Texto proporcionado:
= = = =

Heridas Líquidas
No había caído en cuenta, lo hice el miércoles: uno no piensa en el Guaire, uno cree pensar en el Guaire. Uno no tiene una imagen del Guaire. Uno en realidad cree tener una imagen del Guaire. Esa imagen es un espejismo. Ese espejismo es pertinaz; pero, sobre todo: ese espejismo es aún más fuerte que la realidad.
El miércoles, después de escucharlo por cuatro, cinco, seis horas, después de mirarlo largamente, después de detallar un segmento de su margen, un recodo de sus cañerías, el moho de sus paredes de concreto, acabé por hacerme a la idea que jamás le había dado un lugar que no fuese la superficialidad del pensamiento, un esquema resbaladizo, pobre. Una falsa ficha dentro de un conjunto de vagas geografías. Esa ficha, sin embargo, es más fuerte que la misma realidad. Esa ficha es la única ficha posible.
Me tocó en la tranca, durante las protestas de ese día, a doscientos metros del punte de Los Leones. La noche anterior se supo del asesinato de los tres hermanos Faddoul y de su chofer, Miguel Rivas. Los Faddoul vivían en Vista Alegre. Ahora los vecinos trancaban la autopista.

= = = =

Problemas y tareas:
1. En el texto sobre el Guaire, ¿dónde vivían los hermanos Faddoul?
2. Prosigue el texto sobre el Guaire justo después de su última oración.

Datos almacenados:
= = = =

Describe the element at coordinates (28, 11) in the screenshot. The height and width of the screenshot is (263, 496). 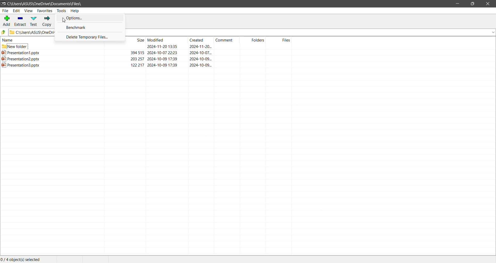
I see `View` at that location.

= = = =

Respuestas:
1. En Vista Alegre.

2.
No estaba en desacuerdo con la tranca. En la cola casi nadie estaba en desacuerdo con la tranca de la autopista. Una dolorosa fatalidad, como tantas otras dolorosas fatalidades que nos toca vivir a diario en un país que es, a su manera, una forma de la locura. Un empresario italiano asesinado la semana anterior. (Pump, pamp. Dos tiros, algunos otros episodios sórdidos de los que no me he querido enterar. Se acabó lo que se daba). Ahora la noticia, la noche anterior, que los tres niños y su chofer secuestrados por cuaranta días habían sido, finalmente, asesinados. No lo sabíamos, no había ocurrido, pero más tarde, ese mismo día, un reportero gráfico que cubría las protestas también sería asesinado con un tiro en el pecho en la misma autopista donde veíamos el Guaire. Pump. Seis muertos.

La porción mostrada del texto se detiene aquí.